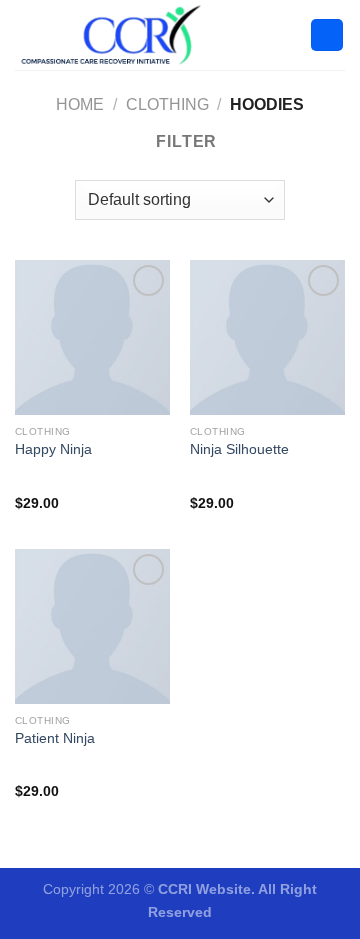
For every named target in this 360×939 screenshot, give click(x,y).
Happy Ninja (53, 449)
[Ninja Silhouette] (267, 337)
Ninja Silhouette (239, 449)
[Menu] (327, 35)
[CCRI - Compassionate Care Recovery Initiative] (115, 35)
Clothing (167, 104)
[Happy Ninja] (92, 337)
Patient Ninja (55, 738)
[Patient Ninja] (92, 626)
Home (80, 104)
---
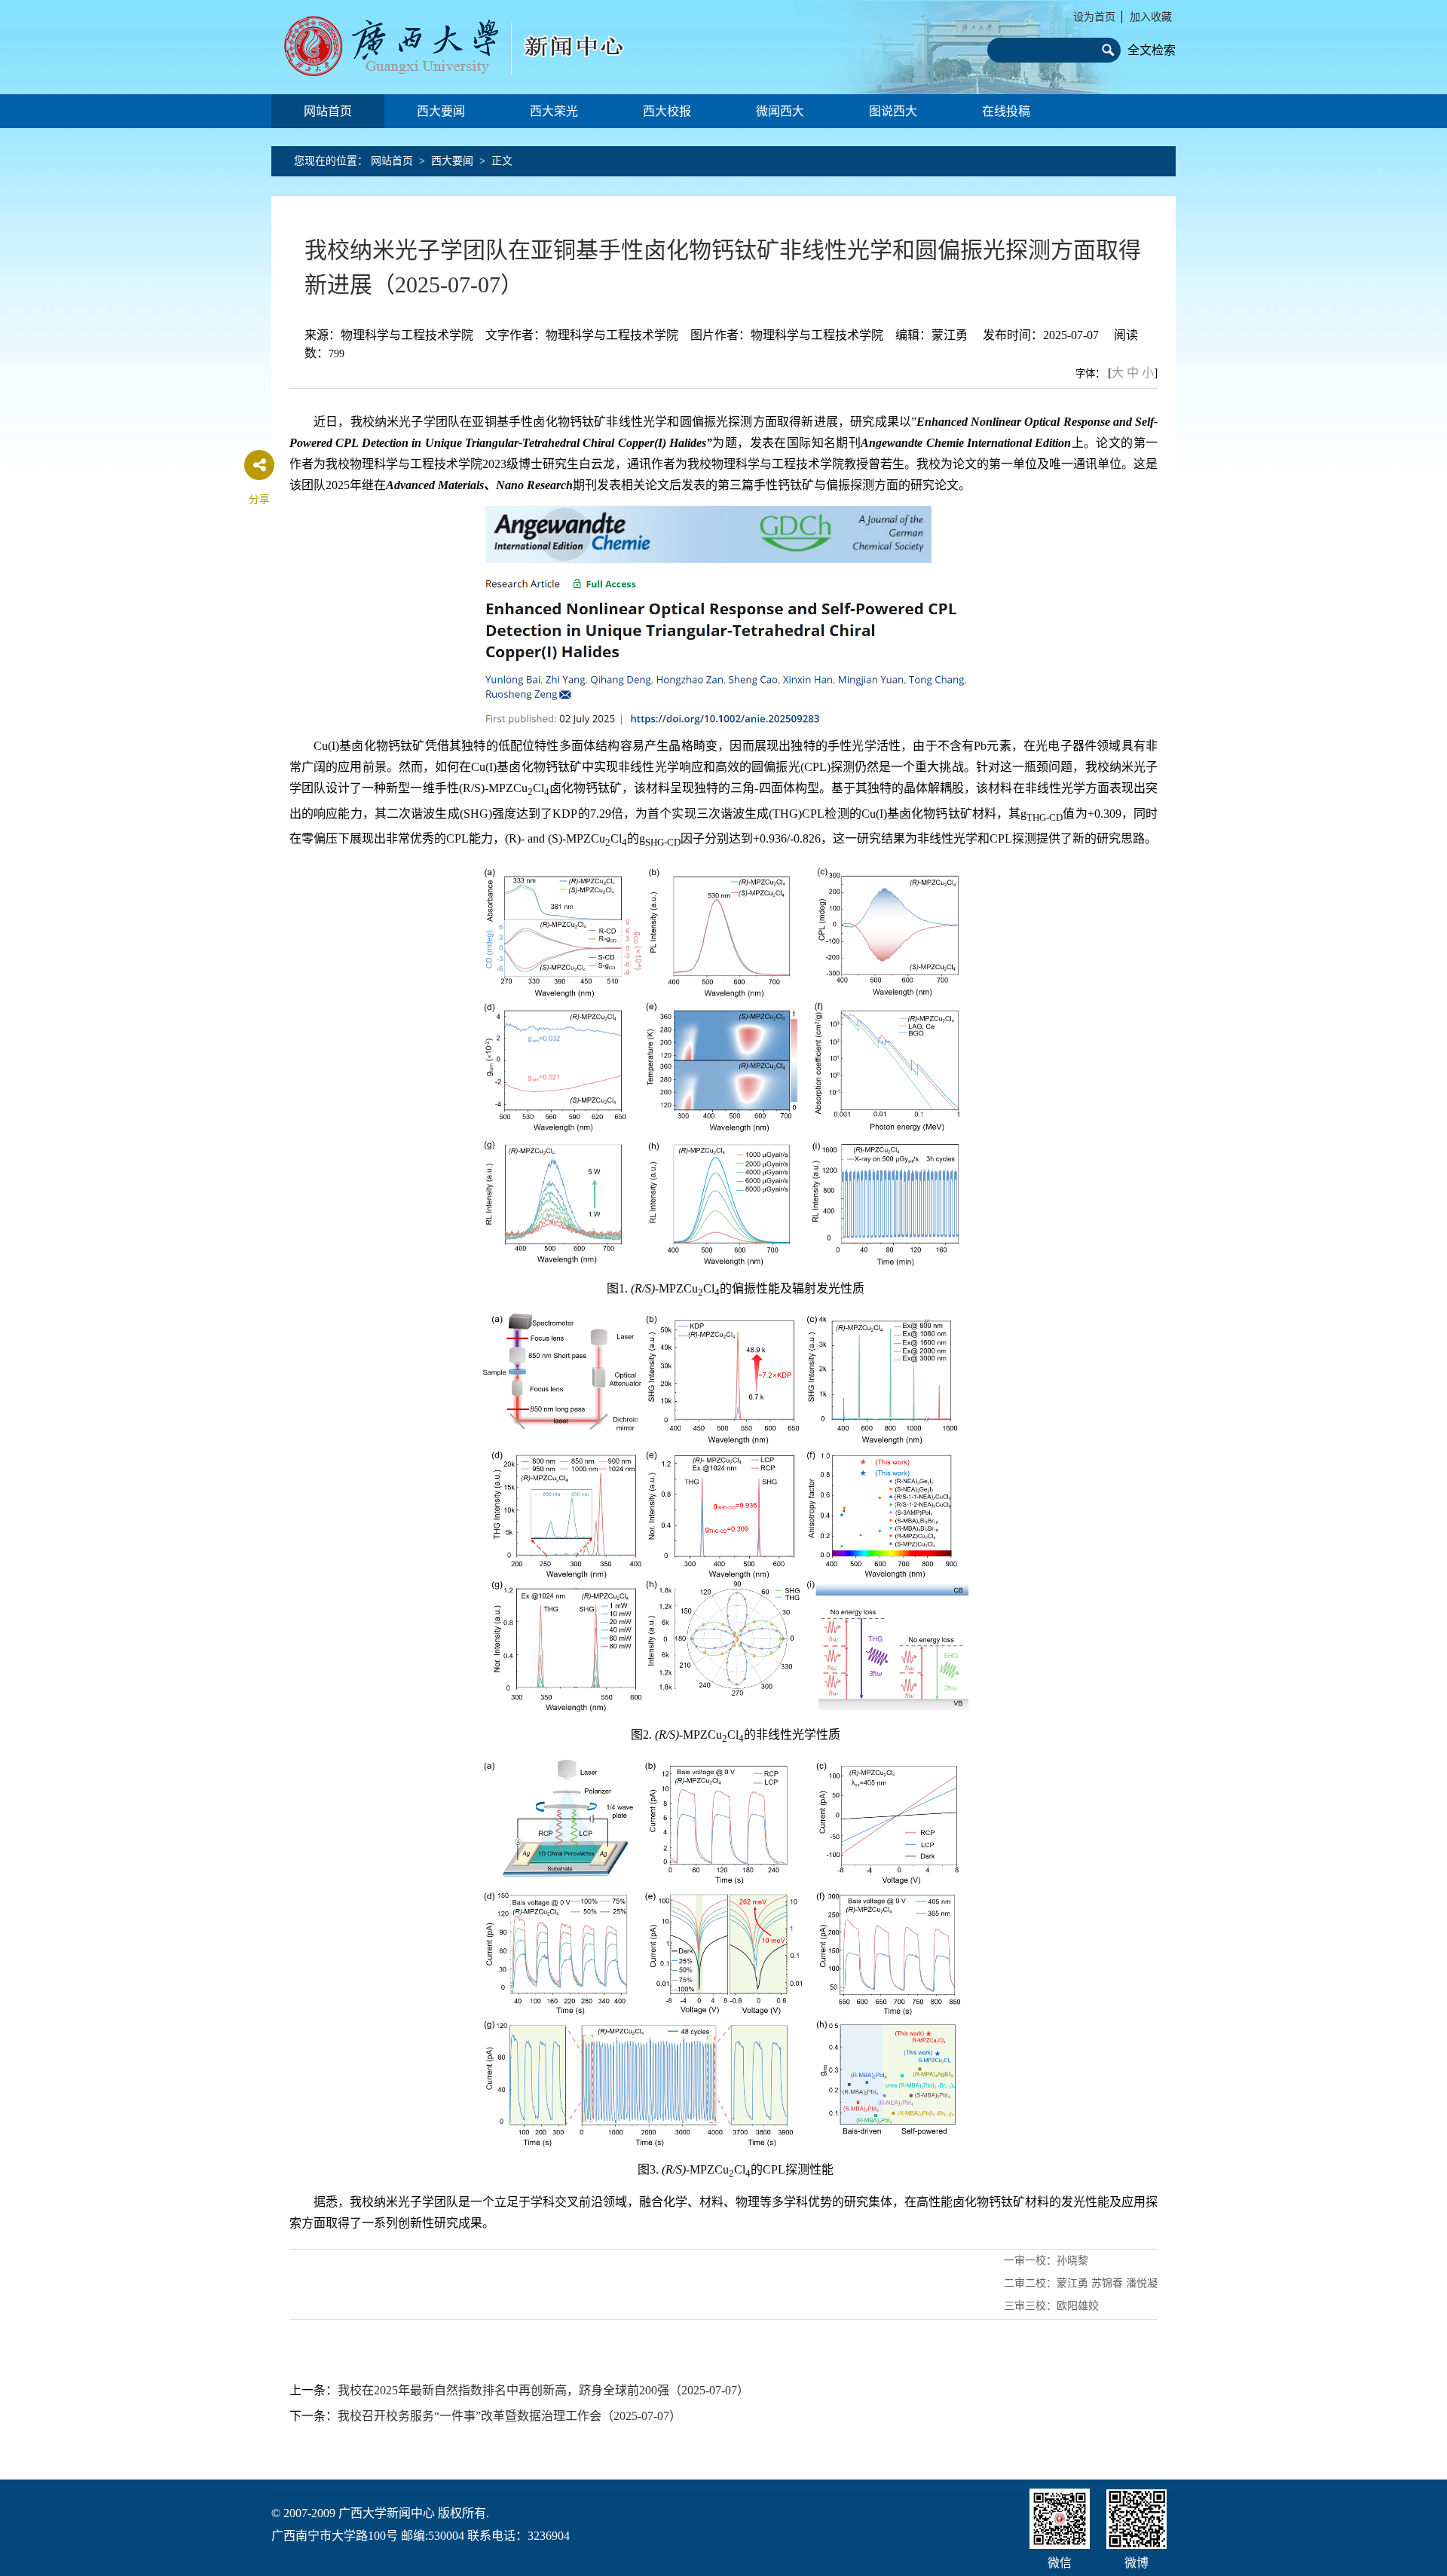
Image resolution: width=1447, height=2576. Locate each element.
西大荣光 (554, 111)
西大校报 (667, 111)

• _TASK OBJECTIVE_:
The exact lines of the material above starting at the one that contains "Clothing (167, 104)" and ending at the one that contains "Home (80, 104)" are what to retype; leave out everything else.

• _EXERCISE RESULT_:
Clothing (167, 104)
[Happy Ninja] (92, 337)
Patient Ninja (55, 738)
[Patient Ninja] (92, 626)
Home (80, 104)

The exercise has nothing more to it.